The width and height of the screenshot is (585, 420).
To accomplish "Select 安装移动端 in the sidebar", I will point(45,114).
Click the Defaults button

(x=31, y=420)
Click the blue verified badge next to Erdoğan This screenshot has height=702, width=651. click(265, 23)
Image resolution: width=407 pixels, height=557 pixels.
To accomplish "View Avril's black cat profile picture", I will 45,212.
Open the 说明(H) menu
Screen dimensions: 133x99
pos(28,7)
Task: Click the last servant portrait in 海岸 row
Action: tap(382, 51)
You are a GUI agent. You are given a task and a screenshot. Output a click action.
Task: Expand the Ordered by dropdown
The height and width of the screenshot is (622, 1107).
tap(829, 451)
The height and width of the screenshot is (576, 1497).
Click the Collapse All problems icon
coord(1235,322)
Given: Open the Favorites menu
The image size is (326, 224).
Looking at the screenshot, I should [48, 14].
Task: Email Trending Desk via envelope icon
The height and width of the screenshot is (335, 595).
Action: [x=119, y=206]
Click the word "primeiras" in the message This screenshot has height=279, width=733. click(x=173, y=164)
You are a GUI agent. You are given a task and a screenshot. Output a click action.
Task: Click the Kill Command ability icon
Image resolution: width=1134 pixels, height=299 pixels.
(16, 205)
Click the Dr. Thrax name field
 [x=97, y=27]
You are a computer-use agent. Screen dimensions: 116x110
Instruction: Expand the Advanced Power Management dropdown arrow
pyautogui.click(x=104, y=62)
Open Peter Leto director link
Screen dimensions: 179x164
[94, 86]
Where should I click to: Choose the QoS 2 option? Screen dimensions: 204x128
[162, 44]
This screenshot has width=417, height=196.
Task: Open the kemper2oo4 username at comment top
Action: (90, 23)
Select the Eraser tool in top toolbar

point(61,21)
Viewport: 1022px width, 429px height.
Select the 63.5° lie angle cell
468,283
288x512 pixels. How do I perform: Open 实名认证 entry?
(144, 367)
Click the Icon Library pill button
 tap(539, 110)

================

Exercise objective:
Once you reach the line that contains "Where should I", print it and every line after it exactly as written, stopping at the last line of the records and adding nothing.

Exercise output:
Where should I click to: Choose the QoS 2 option? Screen dimensions: 204x128
[162, 44]
This screenshot has width=417, height=196.
Task: Open the kemper2oo4 username at comment top
Action: (90, 23)
Select the Eraser tool in top toolbar

point(61,21)
Viewport: 1022px width, 429px height.
Select the 63.5° lie angle cell
468,283
288x512 pixels. How do I perform: Open 实名认证 entry?
(144, 367)
Click the Icon Library pill button
 tap(539, 110)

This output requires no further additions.